# Brindle Poodles



## mercymoon (Aug 29, 2008)

Has anyone ever seen one before? How rare is this coat color?
I don't think AKC allows the showing of them, but showing or not
I think it's lovely. 

Does anyone have any additional info. on this coloring (genetic, etc.)? 
Pros vs. Cons?

I personally like solid colored poodles, but I just think Parti's and
Brindles are so awesome looking with unique markings!










Brindle Standard Poodle


----------



## jolu (Sep 26, 2008)

The pup I am getting has a sister who is black, but has a big white streak along her front...not sure if that is the same? It looked gorgeous though!

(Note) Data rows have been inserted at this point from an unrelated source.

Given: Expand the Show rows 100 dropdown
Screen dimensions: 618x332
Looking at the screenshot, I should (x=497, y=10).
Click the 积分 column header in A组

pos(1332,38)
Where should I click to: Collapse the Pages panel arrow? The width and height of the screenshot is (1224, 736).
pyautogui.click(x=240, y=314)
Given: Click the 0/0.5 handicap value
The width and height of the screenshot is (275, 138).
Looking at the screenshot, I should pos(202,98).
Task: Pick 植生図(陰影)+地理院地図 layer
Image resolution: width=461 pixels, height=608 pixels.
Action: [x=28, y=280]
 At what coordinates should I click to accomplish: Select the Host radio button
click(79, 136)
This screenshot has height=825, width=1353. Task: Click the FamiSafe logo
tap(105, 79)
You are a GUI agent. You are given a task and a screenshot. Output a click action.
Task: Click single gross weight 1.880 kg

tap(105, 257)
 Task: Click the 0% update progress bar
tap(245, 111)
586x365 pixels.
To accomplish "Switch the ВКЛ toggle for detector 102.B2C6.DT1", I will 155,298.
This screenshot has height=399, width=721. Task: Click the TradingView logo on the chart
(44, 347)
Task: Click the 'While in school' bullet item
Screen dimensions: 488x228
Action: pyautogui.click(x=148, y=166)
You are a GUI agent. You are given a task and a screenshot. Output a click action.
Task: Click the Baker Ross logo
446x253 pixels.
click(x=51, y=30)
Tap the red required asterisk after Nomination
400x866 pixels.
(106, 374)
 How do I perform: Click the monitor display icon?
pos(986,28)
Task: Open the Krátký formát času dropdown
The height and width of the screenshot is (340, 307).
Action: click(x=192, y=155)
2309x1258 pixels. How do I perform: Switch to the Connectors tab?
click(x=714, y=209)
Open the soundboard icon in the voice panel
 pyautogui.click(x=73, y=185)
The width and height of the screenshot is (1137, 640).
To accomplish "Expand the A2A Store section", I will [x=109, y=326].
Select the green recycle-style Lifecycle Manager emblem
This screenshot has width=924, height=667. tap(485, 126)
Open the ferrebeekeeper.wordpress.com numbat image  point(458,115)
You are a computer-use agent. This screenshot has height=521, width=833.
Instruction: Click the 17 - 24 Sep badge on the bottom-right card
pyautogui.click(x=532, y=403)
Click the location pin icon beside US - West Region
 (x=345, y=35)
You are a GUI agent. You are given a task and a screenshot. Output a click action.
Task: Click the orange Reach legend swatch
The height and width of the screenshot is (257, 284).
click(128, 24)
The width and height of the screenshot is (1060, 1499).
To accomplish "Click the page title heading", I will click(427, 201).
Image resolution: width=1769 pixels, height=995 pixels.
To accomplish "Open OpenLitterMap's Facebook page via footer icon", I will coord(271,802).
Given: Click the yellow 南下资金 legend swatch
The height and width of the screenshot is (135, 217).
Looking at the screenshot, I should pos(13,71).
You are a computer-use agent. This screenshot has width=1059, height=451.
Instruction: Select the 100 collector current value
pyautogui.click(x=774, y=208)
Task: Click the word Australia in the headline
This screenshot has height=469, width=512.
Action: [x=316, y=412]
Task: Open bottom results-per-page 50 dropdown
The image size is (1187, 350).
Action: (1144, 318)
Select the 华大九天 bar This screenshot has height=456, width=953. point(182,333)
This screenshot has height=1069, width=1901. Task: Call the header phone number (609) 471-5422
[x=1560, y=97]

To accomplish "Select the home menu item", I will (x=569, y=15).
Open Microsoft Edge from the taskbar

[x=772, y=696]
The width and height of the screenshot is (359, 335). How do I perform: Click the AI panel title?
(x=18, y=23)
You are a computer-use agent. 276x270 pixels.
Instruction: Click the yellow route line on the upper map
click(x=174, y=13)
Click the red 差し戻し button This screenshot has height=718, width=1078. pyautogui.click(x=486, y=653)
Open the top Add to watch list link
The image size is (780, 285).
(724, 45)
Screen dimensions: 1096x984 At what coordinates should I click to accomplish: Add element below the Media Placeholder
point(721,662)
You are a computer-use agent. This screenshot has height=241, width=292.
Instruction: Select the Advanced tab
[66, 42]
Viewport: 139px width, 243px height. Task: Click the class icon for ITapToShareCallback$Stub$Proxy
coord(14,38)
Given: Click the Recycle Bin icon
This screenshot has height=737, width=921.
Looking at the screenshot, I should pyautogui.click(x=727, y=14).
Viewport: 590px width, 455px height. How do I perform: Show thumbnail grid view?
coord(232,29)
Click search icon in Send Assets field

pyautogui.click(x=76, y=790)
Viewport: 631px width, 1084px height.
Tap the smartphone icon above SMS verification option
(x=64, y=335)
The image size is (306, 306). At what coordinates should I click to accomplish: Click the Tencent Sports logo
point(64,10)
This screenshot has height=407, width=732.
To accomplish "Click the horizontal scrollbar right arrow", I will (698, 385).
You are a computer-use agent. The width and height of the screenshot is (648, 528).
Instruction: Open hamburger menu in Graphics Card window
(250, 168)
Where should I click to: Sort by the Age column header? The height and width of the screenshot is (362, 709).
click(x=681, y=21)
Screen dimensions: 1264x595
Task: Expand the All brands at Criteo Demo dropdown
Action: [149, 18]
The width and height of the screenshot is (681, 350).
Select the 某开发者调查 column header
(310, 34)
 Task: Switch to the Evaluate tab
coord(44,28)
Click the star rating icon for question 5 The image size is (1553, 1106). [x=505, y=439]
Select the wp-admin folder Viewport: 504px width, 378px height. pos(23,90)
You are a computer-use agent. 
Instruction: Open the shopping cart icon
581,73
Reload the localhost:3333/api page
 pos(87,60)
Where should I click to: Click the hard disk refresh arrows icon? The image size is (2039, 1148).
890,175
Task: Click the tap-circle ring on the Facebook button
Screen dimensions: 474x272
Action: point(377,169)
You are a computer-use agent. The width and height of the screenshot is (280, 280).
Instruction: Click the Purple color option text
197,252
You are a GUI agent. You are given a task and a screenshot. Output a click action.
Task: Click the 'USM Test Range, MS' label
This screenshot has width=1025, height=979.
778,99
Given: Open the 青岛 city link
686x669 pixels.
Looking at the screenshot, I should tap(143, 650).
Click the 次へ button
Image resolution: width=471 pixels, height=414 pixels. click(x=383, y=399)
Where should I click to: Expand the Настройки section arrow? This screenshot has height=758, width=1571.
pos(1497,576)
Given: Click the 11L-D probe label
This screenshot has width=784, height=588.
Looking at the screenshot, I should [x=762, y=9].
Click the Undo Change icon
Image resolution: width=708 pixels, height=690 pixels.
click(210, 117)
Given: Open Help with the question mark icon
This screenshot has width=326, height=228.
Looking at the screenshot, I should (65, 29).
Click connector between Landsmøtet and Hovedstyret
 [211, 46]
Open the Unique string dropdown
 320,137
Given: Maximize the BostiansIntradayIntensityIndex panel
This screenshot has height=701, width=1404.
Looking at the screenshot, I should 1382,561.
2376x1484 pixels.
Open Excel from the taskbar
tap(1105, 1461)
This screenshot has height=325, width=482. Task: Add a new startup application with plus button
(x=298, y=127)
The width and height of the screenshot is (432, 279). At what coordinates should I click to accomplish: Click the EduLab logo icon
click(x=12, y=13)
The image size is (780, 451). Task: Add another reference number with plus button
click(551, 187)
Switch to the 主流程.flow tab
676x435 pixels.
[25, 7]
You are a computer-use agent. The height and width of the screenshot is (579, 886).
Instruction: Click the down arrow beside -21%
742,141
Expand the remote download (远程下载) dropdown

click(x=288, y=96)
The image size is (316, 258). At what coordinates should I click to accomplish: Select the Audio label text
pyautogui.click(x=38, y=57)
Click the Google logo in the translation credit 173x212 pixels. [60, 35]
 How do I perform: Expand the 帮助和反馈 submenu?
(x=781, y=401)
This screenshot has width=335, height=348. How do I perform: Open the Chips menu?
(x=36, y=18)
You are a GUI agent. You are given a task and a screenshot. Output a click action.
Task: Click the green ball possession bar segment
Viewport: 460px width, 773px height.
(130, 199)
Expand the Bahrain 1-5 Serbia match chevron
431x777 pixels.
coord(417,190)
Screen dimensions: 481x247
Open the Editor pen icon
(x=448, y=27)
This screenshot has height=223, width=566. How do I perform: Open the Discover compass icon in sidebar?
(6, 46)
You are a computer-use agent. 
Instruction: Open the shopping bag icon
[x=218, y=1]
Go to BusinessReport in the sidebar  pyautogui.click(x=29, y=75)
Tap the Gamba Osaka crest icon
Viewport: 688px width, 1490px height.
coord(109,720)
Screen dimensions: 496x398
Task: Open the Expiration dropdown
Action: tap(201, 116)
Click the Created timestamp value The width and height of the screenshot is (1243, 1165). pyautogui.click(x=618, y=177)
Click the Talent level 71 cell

The breeder is keeping her as she said she knows she has white in her (for breeding again I presume?) x


----------



## mercymoon (Aug 29, 2008)

jolu said:


> The pup I am getting has a sister who is black, but has a big white streak along her front...not sure if that is the same? It looked gorgeous though!
> 
> The breeder is keeping her as she said she knows she has white in her (for breeding again I presume?) x



I'm prolly wrong, but I want to say her coloring is that of a phantom?
There is phantom's, parti's, and brindles, poodles that consists of
different colors.


It sounds to me that she wants to use her to breeding also.


----------



## jolu (Sep 26, 2008)

I have no idea lol 

The pups mum is a chocolate and she was hoping for chocolate pups but they were all black, and only the white streak on one of the bitches! i think they are all beautiful  x


----------



## SECRETO (Aug 20, 2008)

MM,

I actually just saw a brindle standard Poodle the other day. I had no idea it was a brindle until the groomer/owner told me. I thought she was silver. On this girl she was all grown out and the groomer told me you can't always tell brindle on a longer coat but when you cut them down thats when you see the striped pattern. She was a beautiful Poodle but Im not sure I like the idea of brindle on Poodles. lol It just seems weird.

Jolu,

I think you maybe refering to a parti colored Poodle. Some Poodles are two different colors instead of solid. Here is a pic of a parti poodle. Some have less white then others. Let me know if this is similiar.


----------



## mercymoon (Aug 29, 2008)

I think it is more common in standards to be brindle, very different
but really lovely unique coloring! I mean it's something you don't see
everyday.


----------



## jolu (Sep 26, 2008)

JENN SECRETO said:


> MM,
> 
> 
> Jolu,
> ...


Yeah she is kinda like that, but the white is literally only on her front, not her legs or back. She looked gorgeous though! x


----------



## T o d d (Sep 25, 2007)

I want to get an apricot, blue or brindle next


----------



## SECRETO (Aug 20, 2008)

I have a Cafe Au Lait named Mickey you can pick up Todd.


----------



## Pamela (Sep 9, 2008)

wow! he looks like Teddy! when his hair grows in


----------



## Pamela (Sep 9, 2008)

I love parti poodles!


----------



## Pamela (Sep 9, 2008)

I have a Brindle? you can pick up Todd! ha ha


----------



## Pamela (Sep 9, 2008)

Is this your dog or did you get the pic somewhere else? Did someone say that there is no Brindle on another thread? It sounds familiar. I wonder it this is what Teddy is - he is like tweed is all I can think of.


----------



## mercymoon (Aug 29, 2008)

Pamela said:


> Is this your dog or did you get the pic somewhere else? Did someone say that there is no Brindle on another thread? It sounds familiar. I wonder it this is what Teddy is - he is like tweed is all I can think of.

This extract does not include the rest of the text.